We are an owner and operator of port and highway infrastructure. We also own a large gas pipeline, and therefore, very well-placed to understand and possibly offer solutions to transporting hydrogen to end users. We understand how to use gas molecules for applications in transport, such as JLEN CNG refueling stations and its gas-to-grid AD projects that produce a biomethane to inject into the U.K. gas network. All of this, and the partnerships we have established, sets us up well to secure further investment opportunities in this fast and growing sector for JLEN. JLEN has made its first investment into hydrogen through a company called HH2E. This was established by Alexander Voigt, Andreas Schierenbeck, and Mark Page, all of whom have excellent credentials and connections to capitalize on Germany's move to a hydrogen economy.
To demonstrate this point, earlier this year, I took part in a roundtable discussion hosted by HH2E at the Reichstag with influential politicians who have a role in shaping German legislation to facilitate growth in this sector. HH2E are focusing on supplying hydrogen to industrial customers across Germany, and is well progressed in developing its first two projects. Through JLEN's involvement in HH2E, we have secured priority access to a number of projects in this pipeline. We expect the first of these projects, the Thierbach transaction, to progress to financial close during the course of this year.
This is a sizable project with CapEx of some EUR 230 million, 30% of which will be financed through government subsidies, and the remainder, JLEN will have a right, but not an obligation, to participate in the financing of a proportion of this alongside other shareholders. The concept they use is to harness green electricity, and with the use of long-duration battery storage technology, create hydrogen through electrolysis for long periods, maximizing the efficiency of the electrolyzers. It's important to stress that HH2E are not developing any new technology, but they're partnering with established market players, such as Nel, for the electrolyzer equipment. We see these projects as compelling investment opportunities for JLEN.

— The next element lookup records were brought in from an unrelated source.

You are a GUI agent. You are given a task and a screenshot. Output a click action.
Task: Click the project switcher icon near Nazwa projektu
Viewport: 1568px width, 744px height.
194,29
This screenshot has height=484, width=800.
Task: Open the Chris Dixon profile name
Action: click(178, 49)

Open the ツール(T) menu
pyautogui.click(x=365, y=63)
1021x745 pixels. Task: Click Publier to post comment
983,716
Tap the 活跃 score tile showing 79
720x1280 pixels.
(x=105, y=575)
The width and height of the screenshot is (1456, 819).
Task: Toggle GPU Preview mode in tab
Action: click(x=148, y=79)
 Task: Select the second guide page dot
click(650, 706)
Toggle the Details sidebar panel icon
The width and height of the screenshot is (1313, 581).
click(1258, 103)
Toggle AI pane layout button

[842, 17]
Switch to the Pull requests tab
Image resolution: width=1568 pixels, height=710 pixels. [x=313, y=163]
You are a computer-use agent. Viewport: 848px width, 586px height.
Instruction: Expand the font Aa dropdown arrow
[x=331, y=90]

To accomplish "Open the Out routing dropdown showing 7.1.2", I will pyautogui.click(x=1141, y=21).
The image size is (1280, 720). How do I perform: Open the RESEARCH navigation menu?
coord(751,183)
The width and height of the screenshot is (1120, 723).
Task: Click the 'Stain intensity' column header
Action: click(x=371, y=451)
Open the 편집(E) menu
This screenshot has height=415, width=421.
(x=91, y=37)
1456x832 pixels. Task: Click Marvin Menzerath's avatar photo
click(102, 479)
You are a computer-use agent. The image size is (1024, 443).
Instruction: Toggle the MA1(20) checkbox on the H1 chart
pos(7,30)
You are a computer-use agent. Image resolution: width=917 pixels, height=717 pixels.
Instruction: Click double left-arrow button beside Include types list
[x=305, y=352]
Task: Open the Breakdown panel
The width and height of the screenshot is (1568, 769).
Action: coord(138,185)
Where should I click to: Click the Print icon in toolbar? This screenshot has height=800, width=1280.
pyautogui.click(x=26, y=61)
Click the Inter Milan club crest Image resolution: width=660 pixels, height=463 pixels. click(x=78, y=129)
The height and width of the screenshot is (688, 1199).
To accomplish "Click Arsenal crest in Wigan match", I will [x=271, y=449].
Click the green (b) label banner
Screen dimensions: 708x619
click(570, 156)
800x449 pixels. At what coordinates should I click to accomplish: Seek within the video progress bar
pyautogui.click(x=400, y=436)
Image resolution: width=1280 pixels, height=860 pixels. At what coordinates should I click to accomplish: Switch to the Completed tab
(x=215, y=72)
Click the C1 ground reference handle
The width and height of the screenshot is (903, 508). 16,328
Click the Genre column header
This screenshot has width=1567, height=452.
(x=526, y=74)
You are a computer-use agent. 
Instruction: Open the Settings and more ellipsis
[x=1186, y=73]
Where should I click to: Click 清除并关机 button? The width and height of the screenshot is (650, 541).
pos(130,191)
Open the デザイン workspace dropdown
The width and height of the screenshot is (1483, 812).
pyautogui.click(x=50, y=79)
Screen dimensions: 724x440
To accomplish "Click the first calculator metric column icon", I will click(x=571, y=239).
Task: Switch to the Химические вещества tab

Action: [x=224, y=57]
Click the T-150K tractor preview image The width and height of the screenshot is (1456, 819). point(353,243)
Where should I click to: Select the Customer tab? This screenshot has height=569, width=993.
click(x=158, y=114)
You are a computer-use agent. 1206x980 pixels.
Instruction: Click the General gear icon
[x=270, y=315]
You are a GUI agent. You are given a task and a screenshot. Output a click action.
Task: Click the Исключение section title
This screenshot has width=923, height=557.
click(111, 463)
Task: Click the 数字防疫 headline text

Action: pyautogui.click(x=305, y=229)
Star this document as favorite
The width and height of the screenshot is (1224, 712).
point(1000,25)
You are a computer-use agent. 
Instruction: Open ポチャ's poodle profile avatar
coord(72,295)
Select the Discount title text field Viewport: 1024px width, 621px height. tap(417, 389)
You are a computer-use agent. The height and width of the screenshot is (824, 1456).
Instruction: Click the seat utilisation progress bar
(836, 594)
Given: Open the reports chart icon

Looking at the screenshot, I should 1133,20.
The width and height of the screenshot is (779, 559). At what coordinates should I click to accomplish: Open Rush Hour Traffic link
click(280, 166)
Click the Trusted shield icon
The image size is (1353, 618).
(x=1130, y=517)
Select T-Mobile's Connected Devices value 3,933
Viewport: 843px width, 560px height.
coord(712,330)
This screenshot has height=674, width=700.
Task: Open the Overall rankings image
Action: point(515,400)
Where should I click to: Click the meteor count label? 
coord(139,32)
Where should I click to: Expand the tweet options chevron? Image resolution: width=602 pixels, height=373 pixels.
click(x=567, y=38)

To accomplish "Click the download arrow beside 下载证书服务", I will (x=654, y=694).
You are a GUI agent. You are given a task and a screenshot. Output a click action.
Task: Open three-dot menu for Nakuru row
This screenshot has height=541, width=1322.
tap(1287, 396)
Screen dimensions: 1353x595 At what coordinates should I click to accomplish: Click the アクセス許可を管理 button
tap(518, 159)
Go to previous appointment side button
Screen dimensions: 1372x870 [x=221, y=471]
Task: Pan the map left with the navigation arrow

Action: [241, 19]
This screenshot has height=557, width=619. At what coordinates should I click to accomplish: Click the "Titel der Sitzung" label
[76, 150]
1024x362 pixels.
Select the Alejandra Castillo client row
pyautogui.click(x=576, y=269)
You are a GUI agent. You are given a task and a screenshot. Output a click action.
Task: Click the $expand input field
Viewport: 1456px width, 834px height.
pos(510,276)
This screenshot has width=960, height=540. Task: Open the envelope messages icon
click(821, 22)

They offer infrastructure-like characteristics through established technology, offtake contracts with strong corporate counterparties, support through national and local government, a clear role in decarbonizing economies, the potential to offer greater returns than established renewable sectors, and they add further diversification to JLEN's portfolio. I'll finish up there, and I think hand back to Chris.
Yeah.
Yep.
Thanks very much for listening. It's been a very good year for JLN. We've delivered our best financial performance since IPO, with dividend cover of 1.51x , and we've done it while investing in construction assets that should provide accretive cash yield as they become operational. This gives us the confidence to increase the dividend by 6% to GBX 7.57. We do recognize that equity markets are effectively closed to listed infra funds at the moment, and we'll be cautious while this remains the case. Hopefully, you've heard how what we'll mainly be doing is focusing on the pipeline assets that we already have in place. Nevertheless, we are well-resourced and well-positioned to take advantage of the growth opportunities in front of us, such as the hydrogen opportunity you've just heard about.